WHEN it comes to success on-farm, agribusiness consultant Ken Solly has some simple advice: ‘get the people right and production and profit will follow’.
“Profit is just as dependent on good communication, problem solving and negotiation as it is on using the right chemicals and fertiliser,” Mr Solly said.
“A lack of profit is, most of the time, not due to technical or production issues. More often, it is a people problem.
“We must always be fertilising the ‘top paddock’ – in other words, the one on top of your shoulders. A good starting point is to invest two to three percent of your gross income annually on professional development, and to make sure some of this is in the interpersonal skills area.”
Mr Solly said successful growers recognised that the number one profit driver in farm business ultimately was not yield or price.
“People are the number one profit drivers and to become a better operator it may be useful to critically analyse some of the best growers in your district,” he said.
“Good operators understand and have a strong focus on the key performance indicators and what drives them. They have a measured approach to management, have great discipline and never make excuses.

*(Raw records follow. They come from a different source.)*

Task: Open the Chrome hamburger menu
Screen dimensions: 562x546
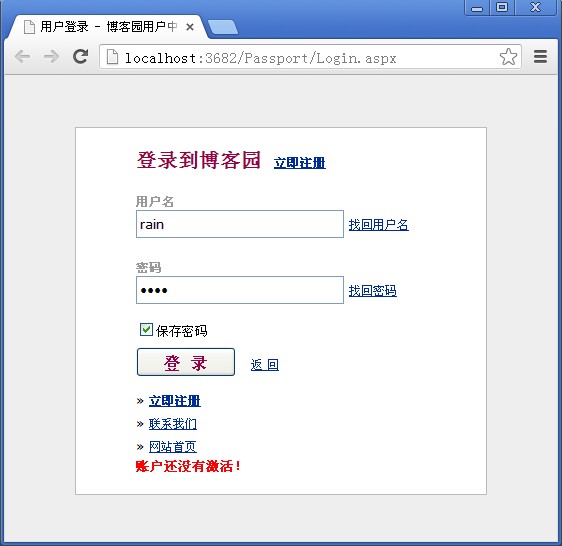Action: click(x=540, y=57)
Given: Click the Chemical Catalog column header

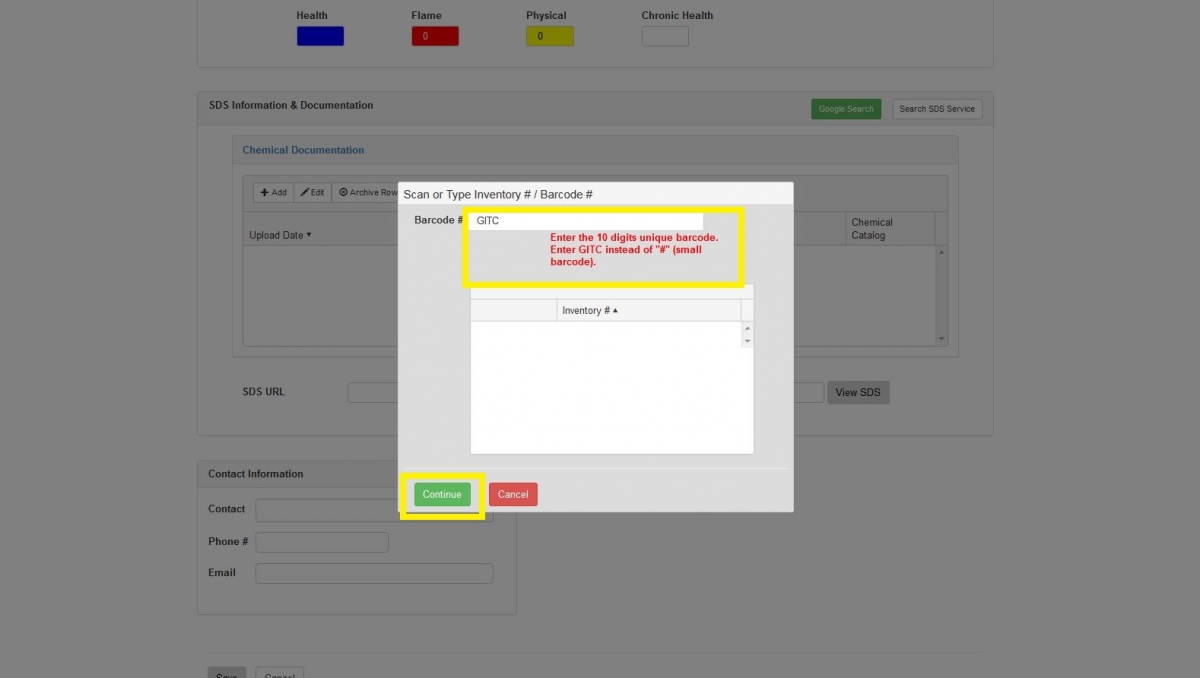Looking at the screenshot, I should point(872,229).
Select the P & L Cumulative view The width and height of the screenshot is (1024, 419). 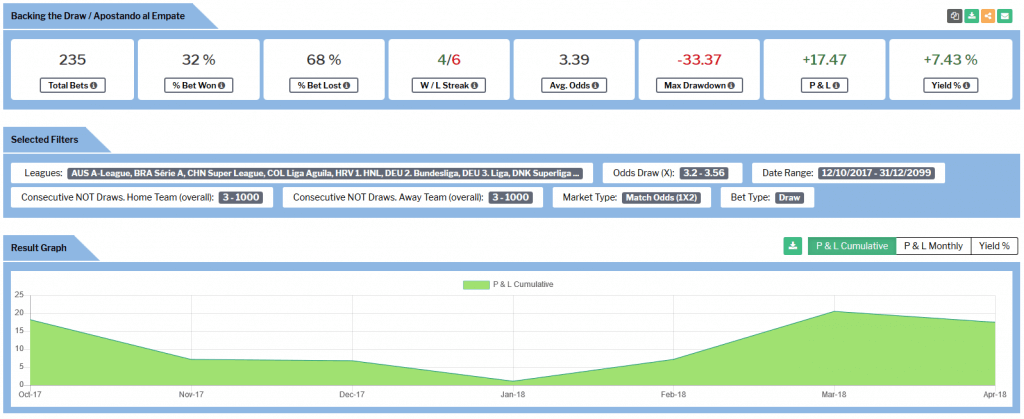pyautogui.click(x=851, y=246)
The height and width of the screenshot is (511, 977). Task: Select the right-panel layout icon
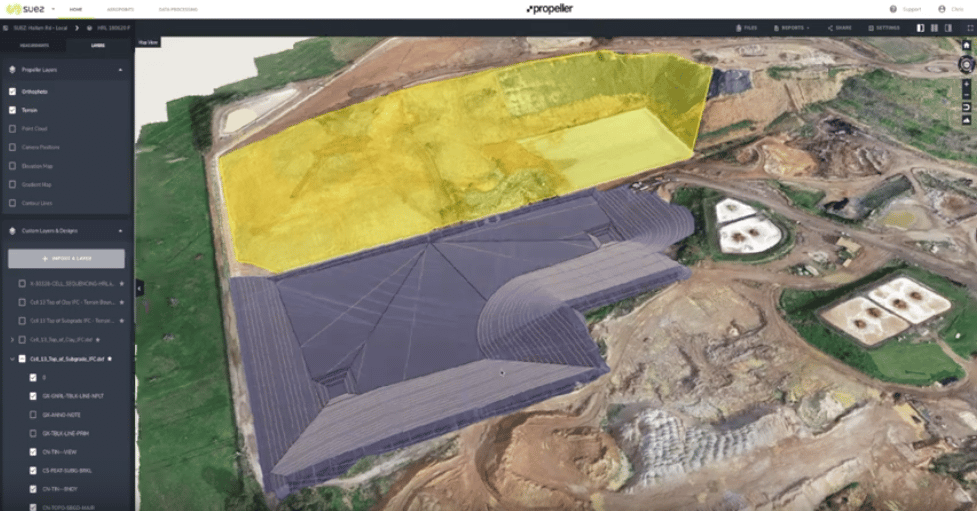948,28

“They manage resources well, have a good support team, are effective planners and are capable at monitoring and analysing skills and are able to process information well.
“Most importantly successful growers have an ability to milk all the learnings from every mistake, and their time management is spot on.”
Mr Solly said other elements that were key to creating a prosperous farming future were having the right management structure, identifying your key performance indicators and the best strategy to drive them and developing a personal priority list.
“Your priorities in life and their order of importance shouldn’t really change from: your physical and mental health, your family, your business, your personal priorities, your friends and then your community,” he said.
“Many farmers put their business first, above everything including their own health and their family, then wonder why things suffer.
“Without your health and without your family around you for support you can, and most likely will suffer, and it will be a challenge for your business to be successful.”
Ken Solly is one of several industry experts presenting at the 2019 Grains Research and Development Corporation (GRDC) Farm Business Updates being held in Dubbo, Moree and Toowoomba in early February.